TASK INPUT Block Start

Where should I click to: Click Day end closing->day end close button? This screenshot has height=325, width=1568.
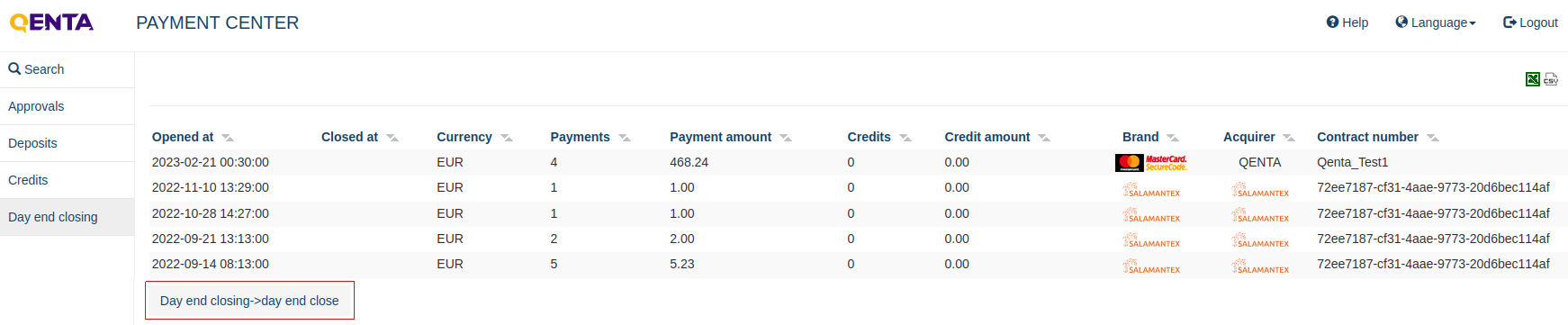pyautogui.click(x=249, y=301)
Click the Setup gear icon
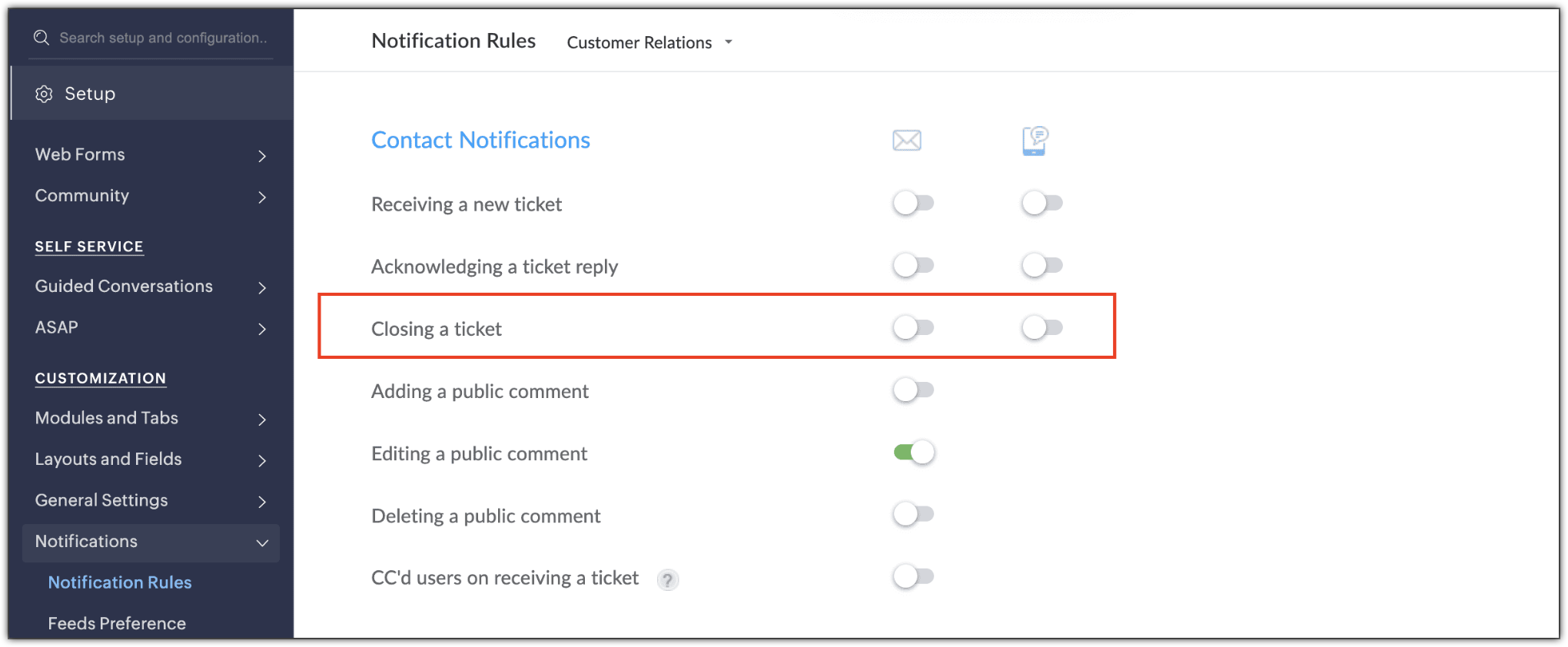The image size is (1568, 647). (x=44, y=94)
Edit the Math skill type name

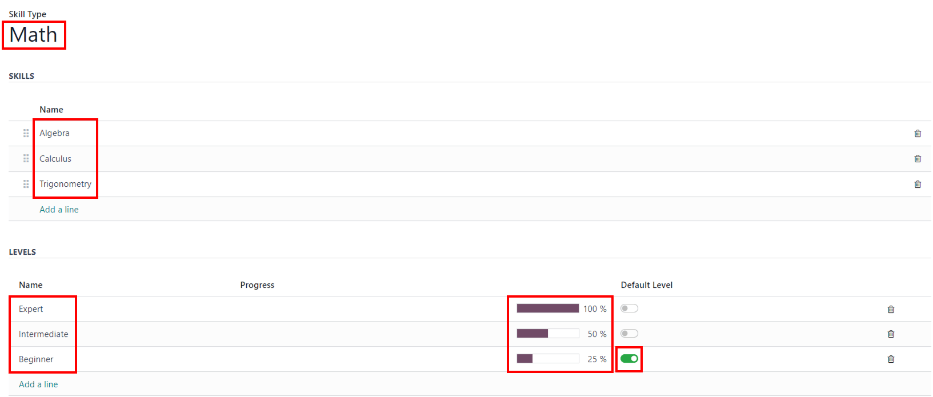click(34, 35)
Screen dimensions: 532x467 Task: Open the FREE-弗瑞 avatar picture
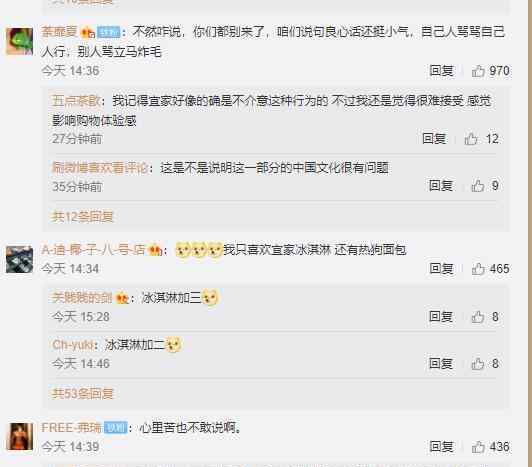(x=20, y=436)
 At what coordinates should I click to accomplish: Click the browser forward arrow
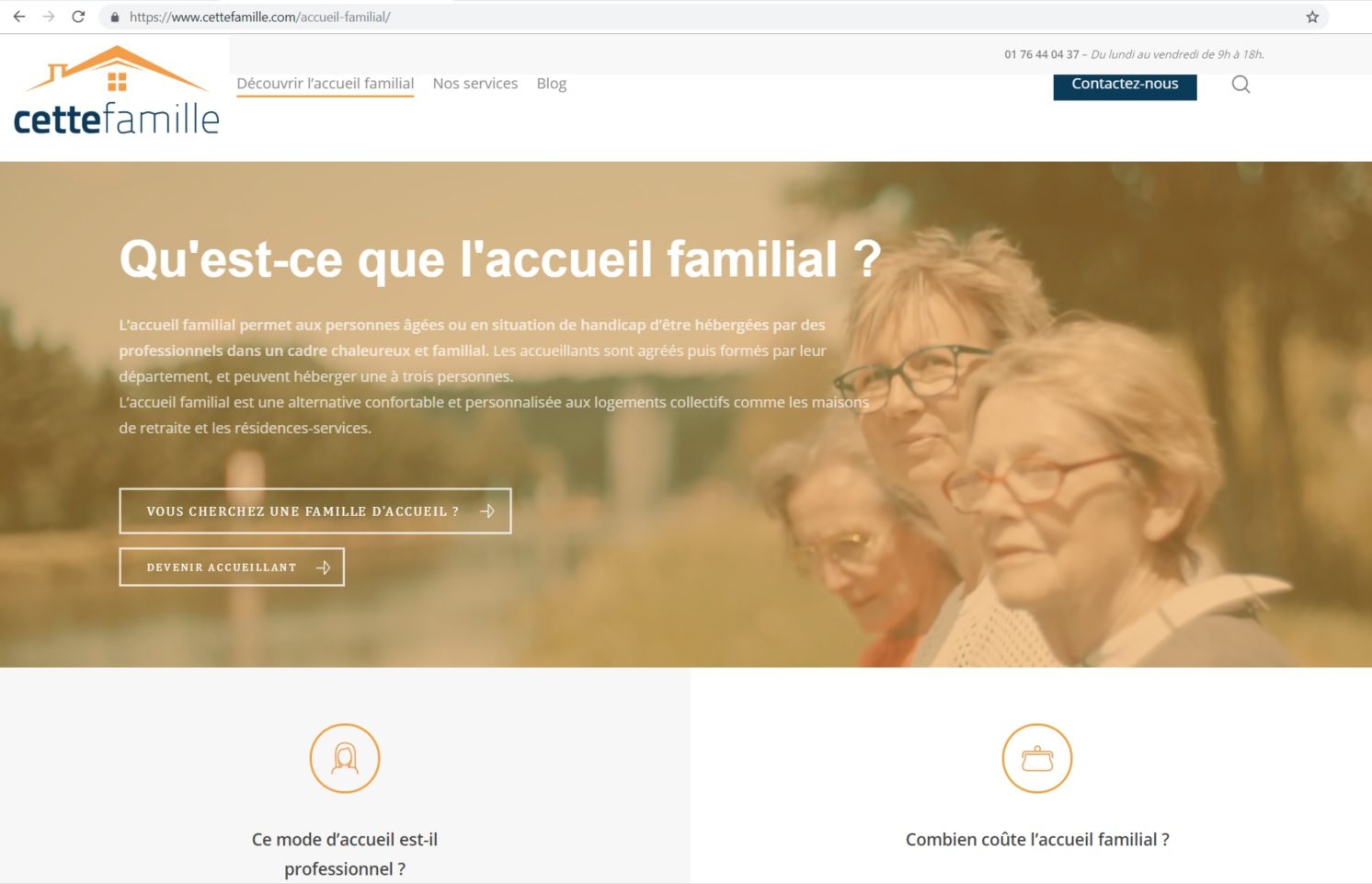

TASK INPUT Block End

▸ WORK TO BE COMPLETED
Drop the pictures and copy the data exactly.

▸ ANSWER SPACE
Where should I click to: Click Day end closing->day end close button? This screenshot has height=325, width=1568.
pyautogui.click(x=249, y=301)
Click the Setup gear icon
The image size is (1568, 647). (x=44, y=94)
Edit the Math skill type name

click(34, 35)
Screen dimensions: 532x467 Task: Open the FREE-弗瑞 avatar picture
(x=20, y=436)
 At what coordinates should I click to accomplish: Click the browser forward arrow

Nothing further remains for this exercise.